Elder – Omens Highly recommended!

This is Elder at their soaring, proggy best. It has the monster riffs & hooks you’d expect, but also feels like the natural evolution of their sound into something just a hair more polished.

Fiona Apple — Fetch the Bolt Cutters

I don’t know if I have too much to add to the commentary on this record. I do enjoy it; I think it’s a very interesting listen, full of musical ideas, rhythmically quite complex, and lyrically poetic (although maybe a bit angsty for my tastes). I’m definitely glad to have experienced this, but I don’t think it will make it into my heavy rotation.

Singles/EPs

Redi Hasa & Akın Sevgör — Time Highly recommended!

Oh my. I’m very happy to have stumbled across cellist Redi Hasa via his collaboration with the amazing Akın Sevgör here. This track is a cocoon of sound, gently weaving curls of string, synth and glitch until you feel completely at peace. This sound reminds me quite a bit of Murcof and these guys are quickly joining him in my list of all-time favorites.

Plini — Birds/Surfers

Plini is fully exploring the “prog” part of “prog rock” on this short EP. Two very pretty sketches, full of textures. I was disappointed there’s only four minutes of material here.

New to Me

Rōnin Arkestra — Sonkei (2019) / Stranger Searching (2019)

Mark de Clive-Lowe’s collective of Toyko jazz musicians shows off a lush & funky sound on these records. The Stranger Searching single is a scorcher but I also really enjoyed Onkochisin and The Art of Altercation from the Sonkei LP.

Tenderlonius — The Shakedown (2018)

Ed Cawthorne has a diverse skillset (he’s a multi-instrumentalist, DJ and producer) but what we get on The Shakedown is “simply” an hour of propulsive, flute-forward jazz.

Toundra - II (2010)

This is a driving, riffy record that toes the line between post-rock and metal.
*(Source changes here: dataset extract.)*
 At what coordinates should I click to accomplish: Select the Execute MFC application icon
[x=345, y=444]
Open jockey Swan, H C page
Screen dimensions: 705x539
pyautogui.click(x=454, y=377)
Give it a spin if you like Russian Circles.

The Physics House Band – Mercury Fountain (2017)

Lots of heavy music this month! The Physics House Band blend mathy headbanging with a jazz sensibility, bursts of saxophone and shimmering digital textures.

Emilio Solla Tango Jazz Orchestra — Puertos (2019)

I was a little skeptical since records like this often lean into the cheesy commercialism of tango music. But this album was a nice surprise; it falls firmly on the jazz side of “tango jazz” and ends up being quite a contemporary listen.